He slammed the door in his face.

And no pretentious bunch of flowers managed to cross the threshold.

That day, at least.


The evening when the Otters were coming for dinner came in the blink of an eye.

Anna was exuding an almost tangible cheeriness.

She looked at the tablecloth I was putting out, satisfied, then told me that she had bumped into Adeline on her way home.

Anna was very fond of her. She loved her kind manners and her sincere smiles. She knew how close Adeline and I were, and I got the impression that she was upset when Adeline had told her she was still looking for a job.

‘Such a sweet girl,’ she said, sliding the pie into the oven. ‘I lent her my umbrella because she was getting soaked – she didn’t even have a coat!’

She closed the oven door and adjusted the temperature, then took off the oven gloves, seeming somewhat troubled.

‘Where did you say she lives?’ she asked me.

‘At Saint Joseph’s,’ I replied. ‘She’s been there since she was transferred. Now that she’s of age she should leave, but until she finds a job…’

‘I’ve invited her over for dinner too,’ Anna said, slicing the bread.

Still holding the cutlery, I looked up at her.

‘I know it was just supposed to be us, but I couldn’t help it. She’s always so nice…and I know how close you are. It took some convincing for her to accept that it wouldn’t be a bother, but in the end, she said she’d come.’ She smiled gently. ‘Are you pleased?’
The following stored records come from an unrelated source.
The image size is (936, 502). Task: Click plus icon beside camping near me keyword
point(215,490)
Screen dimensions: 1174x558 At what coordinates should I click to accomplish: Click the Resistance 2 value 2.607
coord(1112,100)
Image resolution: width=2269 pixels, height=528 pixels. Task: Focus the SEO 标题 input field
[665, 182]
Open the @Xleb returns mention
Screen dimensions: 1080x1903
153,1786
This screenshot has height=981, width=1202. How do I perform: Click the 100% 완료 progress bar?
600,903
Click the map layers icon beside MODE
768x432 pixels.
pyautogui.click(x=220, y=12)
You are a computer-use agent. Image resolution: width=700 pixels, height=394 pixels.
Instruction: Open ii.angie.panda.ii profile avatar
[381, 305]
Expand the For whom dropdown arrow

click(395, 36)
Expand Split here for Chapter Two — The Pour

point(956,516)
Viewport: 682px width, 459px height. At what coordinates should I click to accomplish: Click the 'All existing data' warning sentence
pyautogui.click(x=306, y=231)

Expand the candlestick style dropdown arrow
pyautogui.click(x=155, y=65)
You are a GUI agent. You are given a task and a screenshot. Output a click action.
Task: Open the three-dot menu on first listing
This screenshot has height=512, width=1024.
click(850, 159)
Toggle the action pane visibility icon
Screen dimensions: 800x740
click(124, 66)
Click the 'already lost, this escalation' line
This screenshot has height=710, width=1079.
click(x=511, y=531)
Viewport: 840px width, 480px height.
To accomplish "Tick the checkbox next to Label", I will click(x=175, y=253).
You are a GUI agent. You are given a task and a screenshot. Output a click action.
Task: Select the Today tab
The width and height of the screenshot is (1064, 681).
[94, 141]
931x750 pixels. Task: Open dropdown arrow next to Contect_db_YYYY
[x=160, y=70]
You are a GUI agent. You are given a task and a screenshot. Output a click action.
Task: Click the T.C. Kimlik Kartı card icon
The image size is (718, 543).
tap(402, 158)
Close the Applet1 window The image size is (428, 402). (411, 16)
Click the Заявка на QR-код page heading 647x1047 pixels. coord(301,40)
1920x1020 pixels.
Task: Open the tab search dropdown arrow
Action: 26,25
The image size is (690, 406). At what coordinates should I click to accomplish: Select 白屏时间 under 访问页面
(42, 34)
My heart would have said yes if my thoughts hadn’t betrayed me. Something inside me was still burning from the last time we had seen each other. On the one hand, hearing her say she felt nothing for Rigel had reassured me, but on the other, I feared this was not the truth. I had chosen to believe her, but the doubt still nagged at me.

Anna looked up at the clock. ‘Oh, I didn’t realise it was so late! Nica, you go and get ready, I’ll finish up here.’

I nodded and went upstairs, letting my hair down.

I picked up my bathrobe and clean underwear and went into the bathroom, where I got undressed and turned on the shower before stepping under the hot water.

I washed carefully and used scented shampoo on my hair, enjoying all the foam.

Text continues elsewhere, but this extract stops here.